# Marginalising out missing categorical response variable cases provides inaccurate predictor estimates

I am working on a number of hierarchical models with ordinal response variables. The response variables have missing data that I assume are related to both additional predictor variables (e.g. time of observation) as well as the value of the response variable at the time point in which it is missing, i.e. I have non-ignorable, not missing at random cases.

I have been trying to marginalise out the missing categorical response data, but I am finding I am getting inaccurate estimates for other model parameters.
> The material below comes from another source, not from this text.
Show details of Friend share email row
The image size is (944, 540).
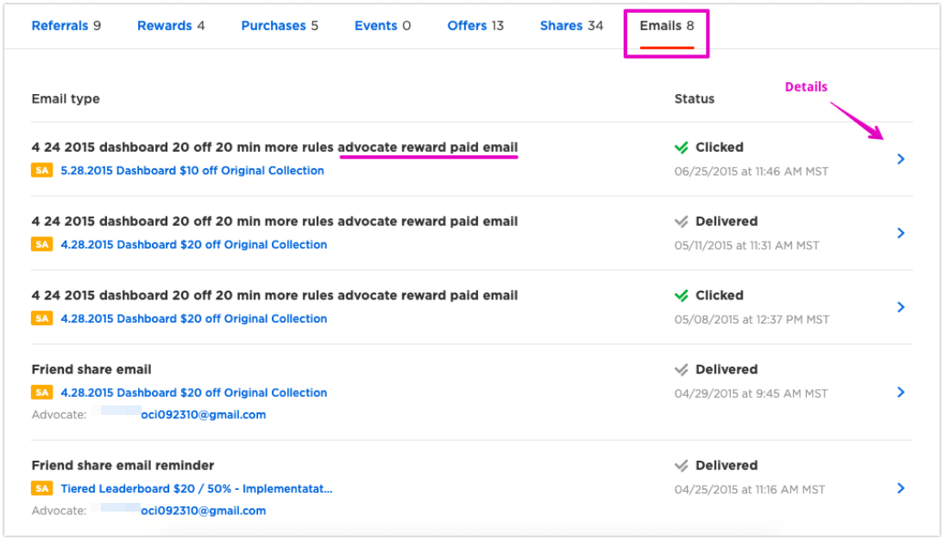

I have attached an R script that simulates a simple case of (non-hierarchical) ordinal data from an ordinal probit model (with fixed threshold parameterisation similar to John Kruschke’s approach in Doing Bayesian Data Analysis, which includes an fmax term which I know is not the best code-of-practice in Stan but nevertheless seems to be fine in the applications I have used the model in). Subsequently, I induce missingness following a Bernoulli regression model dependent on a predictor variable.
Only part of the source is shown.